Result: qSOFA 3/3 — High Risk

All three criteria are present: SBP 90 (≤100), RR 24 (≥22), and GCS 14 (<15). That places the patient in the highest qSOFA band and should prompt broader review for organ dysfunction and escalation using the local sepsis pathway.

Tips & Best Practices

  • qSOFA takes seconds — assess SBP, RR, and GCS at the bedside without waiting for labs.
  • A negative qSOFA (<2) does NOT rule out sepsis — maintain clinical vigilance if infection is suspected.
  • When qSOFA ≥2, use it as a prompt for fuller reassessment rather than as a stand-alone treatment directive.
  • Use GCS carefully — even mild confusion (GCS 14) counts as a positive criterion.
  • Serial qSOFA trending is useful — a patient whose score increases from 0 to 2 needs urgent reassessment.
  • Consider NEWS or MEWS alongside qSOFA on general wards for a more comprehensive deterioration screen.

Sepsis Definition Framework

Modern sepsis consensus statements define sepsis as life-threatening organ dysfunction caused by a dysregulated host response to infection.
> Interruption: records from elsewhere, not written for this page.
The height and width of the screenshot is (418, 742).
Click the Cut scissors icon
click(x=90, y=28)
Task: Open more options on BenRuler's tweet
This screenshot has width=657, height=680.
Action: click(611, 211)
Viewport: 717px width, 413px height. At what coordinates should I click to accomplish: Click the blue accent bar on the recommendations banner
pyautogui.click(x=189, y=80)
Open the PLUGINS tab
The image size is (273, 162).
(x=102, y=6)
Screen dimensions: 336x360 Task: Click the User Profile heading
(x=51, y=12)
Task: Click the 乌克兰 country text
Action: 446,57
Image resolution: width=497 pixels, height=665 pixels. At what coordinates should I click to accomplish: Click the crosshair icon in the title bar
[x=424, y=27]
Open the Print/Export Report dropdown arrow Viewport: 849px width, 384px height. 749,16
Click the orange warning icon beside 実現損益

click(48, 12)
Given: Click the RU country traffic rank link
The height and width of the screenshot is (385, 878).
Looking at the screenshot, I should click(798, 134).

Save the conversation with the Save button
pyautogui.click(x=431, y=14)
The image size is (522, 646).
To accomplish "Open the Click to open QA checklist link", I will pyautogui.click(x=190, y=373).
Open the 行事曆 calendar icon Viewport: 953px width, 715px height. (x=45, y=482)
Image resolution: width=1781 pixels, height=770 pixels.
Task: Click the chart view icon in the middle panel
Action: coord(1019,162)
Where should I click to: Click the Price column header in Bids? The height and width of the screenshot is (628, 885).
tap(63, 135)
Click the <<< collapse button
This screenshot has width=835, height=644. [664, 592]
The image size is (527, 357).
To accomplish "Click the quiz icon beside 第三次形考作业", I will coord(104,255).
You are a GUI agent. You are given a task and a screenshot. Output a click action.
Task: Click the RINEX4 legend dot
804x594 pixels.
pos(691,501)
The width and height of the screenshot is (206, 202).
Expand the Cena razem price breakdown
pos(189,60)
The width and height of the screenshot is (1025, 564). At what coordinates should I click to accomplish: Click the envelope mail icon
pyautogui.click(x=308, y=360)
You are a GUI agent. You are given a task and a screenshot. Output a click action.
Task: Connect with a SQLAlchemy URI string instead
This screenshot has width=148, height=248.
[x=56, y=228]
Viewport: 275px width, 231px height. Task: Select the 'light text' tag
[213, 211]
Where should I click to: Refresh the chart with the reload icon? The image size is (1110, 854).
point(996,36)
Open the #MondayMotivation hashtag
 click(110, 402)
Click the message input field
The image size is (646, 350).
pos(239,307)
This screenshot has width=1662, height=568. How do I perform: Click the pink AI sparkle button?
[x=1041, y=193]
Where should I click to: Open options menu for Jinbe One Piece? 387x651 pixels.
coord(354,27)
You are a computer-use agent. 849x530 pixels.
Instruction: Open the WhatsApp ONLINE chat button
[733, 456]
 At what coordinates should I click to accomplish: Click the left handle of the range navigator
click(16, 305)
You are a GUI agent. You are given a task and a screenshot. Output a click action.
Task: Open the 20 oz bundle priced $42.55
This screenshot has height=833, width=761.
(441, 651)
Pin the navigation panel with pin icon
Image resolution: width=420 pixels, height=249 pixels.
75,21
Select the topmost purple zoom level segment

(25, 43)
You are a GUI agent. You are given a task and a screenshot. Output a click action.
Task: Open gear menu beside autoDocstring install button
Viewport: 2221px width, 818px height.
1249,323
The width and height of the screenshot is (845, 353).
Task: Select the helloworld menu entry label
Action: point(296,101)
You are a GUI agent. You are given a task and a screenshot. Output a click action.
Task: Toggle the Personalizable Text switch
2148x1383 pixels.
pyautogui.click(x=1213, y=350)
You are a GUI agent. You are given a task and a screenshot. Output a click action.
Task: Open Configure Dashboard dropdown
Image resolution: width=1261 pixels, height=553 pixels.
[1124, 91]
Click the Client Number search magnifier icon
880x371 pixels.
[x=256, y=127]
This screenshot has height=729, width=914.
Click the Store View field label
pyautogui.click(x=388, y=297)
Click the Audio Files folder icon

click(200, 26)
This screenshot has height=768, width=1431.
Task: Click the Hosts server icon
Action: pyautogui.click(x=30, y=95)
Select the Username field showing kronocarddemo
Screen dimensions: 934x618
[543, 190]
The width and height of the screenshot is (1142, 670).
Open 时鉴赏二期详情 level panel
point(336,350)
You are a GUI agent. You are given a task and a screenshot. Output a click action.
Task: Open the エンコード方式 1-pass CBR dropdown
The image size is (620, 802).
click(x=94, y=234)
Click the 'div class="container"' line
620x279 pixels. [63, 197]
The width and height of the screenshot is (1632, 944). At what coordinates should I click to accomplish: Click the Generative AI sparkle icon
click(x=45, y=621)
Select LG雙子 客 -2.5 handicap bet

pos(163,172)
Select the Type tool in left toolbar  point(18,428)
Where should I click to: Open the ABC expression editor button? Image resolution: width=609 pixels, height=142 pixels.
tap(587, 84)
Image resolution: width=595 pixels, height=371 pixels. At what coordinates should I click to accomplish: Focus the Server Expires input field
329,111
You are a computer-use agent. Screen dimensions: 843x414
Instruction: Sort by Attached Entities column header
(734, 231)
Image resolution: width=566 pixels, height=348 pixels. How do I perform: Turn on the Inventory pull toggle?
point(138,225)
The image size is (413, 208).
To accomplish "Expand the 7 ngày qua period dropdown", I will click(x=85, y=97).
That moved bedside thinking away from the older SIRS-only framing. In practical terms, qSOFA works best as a quick bedside flag that can prompt fuller SOFA-based reassessment.

Why qSOFA Is Still Useful

qSOFA can be calculated immediately, before laboratory data return, and helps structure early bedside concern when infection is on the differential. It is not a treatment algorithm, but it can help frame which patients may need closer observation, broader workup, or escalation discussions.

Controversies

qSOFA has been criticized for lower sensitivity than SIRS for identifying sepsis, for not incorporating temperature or white count, and for variable performance across validation cohorts. Many clinicians therefore use it as one tool among several rather than as a standalone gatekeeper.

Sources & Methodology

Last updated:

Methodology

This calculator assigns one point each for systolic blood pressure of 100 mm Hg or less, respiratory rate of 22 per minute or greater, and altered mentation, then sums the total into the standard 0-3 qSOFA score. The result is presented as a bedside prompt for further sepsis evaluation, especially the need to assess organ dysfunction with the full SOFA framework and to escalate infection management when clinically indicated.

The page does not treat qSOFA as a diagnosis of sepsis. A score below 2 does not exclude sepsis, and a score of 2 or more is meant to highlight increased risk of poor outcome in patients with suspected infection rather than to replace broader clinical assessment or hospital protocols.

Sources

Frequently Asked Questions

  • qSOFA replaces SIRS as a bedside screening tool, but neither qSOFA nor SIRS are diagnostic. The modern sepsis definition still requires suspected or confirmed infection plus acute organ dysfunction measured by a SOFA increase of at least 2. qSOFA identifies patients who should be evaluated for that organ dysfunction.